In her first letter, she introduced herself, explaining that she was part of a diocesan pen pal program, and shared her certainty “that God forgives anyone, no matter what they have done.”

She said it was “a joy” when a response came within about 10 days because that meant that he wanted to continue with the correspondence.

Sister Espinoza said that it has not been a one-sided friendship consisting entirely of her ministering to him, but rather one in which both sides have something to learn.

“It’s just a matter of listening to what he has to say,” she said.

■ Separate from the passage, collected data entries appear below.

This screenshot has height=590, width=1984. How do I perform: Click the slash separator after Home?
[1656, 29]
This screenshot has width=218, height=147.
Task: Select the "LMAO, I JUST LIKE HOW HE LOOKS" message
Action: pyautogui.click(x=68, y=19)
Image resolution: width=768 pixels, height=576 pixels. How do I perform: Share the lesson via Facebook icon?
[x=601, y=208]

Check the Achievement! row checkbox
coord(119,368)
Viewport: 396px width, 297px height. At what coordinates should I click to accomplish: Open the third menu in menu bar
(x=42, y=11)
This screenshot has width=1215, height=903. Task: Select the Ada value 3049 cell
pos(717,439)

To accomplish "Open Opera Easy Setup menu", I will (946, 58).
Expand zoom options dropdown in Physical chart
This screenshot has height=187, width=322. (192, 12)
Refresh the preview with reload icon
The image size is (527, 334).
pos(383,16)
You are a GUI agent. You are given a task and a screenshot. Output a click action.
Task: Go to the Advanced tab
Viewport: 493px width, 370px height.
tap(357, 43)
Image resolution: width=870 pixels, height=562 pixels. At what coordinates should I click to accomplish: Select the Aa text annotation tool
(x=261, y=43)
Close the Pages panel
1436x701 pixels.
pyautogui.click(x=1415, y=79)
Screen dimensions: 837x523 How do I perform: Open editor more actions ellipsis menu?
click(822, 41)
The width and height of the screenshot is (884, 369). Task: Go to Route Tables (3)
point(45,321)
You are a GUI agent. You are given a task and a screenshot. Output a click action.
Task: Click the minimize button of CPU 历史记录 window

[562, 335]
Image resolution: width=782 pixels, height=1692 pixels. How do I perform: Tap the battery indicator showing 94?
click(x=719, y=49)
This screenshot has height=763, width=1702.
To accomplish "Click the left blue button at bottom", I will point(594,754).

Her inmate, who is in his 60s and has been on death row since 2015, has opened up about his difficult childhood. Of mixed European and Native American ancestry, he felt rejected by his Native American mother. He had been in and out of correctional facilities since his youth.

It doesn’t matter to Sister Espinoza what his crime was. He has told her that she could easily find out if she were to search through criminal records. But she said, “I’m not looking for whatever he did.”

Describing her relationship with the inmate, who has asked her to claim his cremated remains after he is executed, Sister Espinoza said, “At least he knows that he has a friend.”

Last February, accompanied by another member of her religious community, Sister Espinoza traveled from San Diego to the San Francisco Bay Area for an in-person meeting with her pen pal at San Quentin State Prison. The Life, Peace and Justice Office sponsored her trip, picking up the cost of airline tickets to San Francisco and two nights’ hotel lodging.

All in all, she was only able to spend an hour or less of face-to-face time with her pen pal, but Sister Espinoza said the trip was well worth it.

“Oh, definitely,” she said, “because it meant a lot to him, and it meant a lot to us.”

To others discerning whether they should take part in this ministry, she advises approaching it with prayer and patience, noting that it can take time for an inmate to open up and for a relationship of openness and trust to develop.

“If someone wants to do this type of ministry, just be patient.”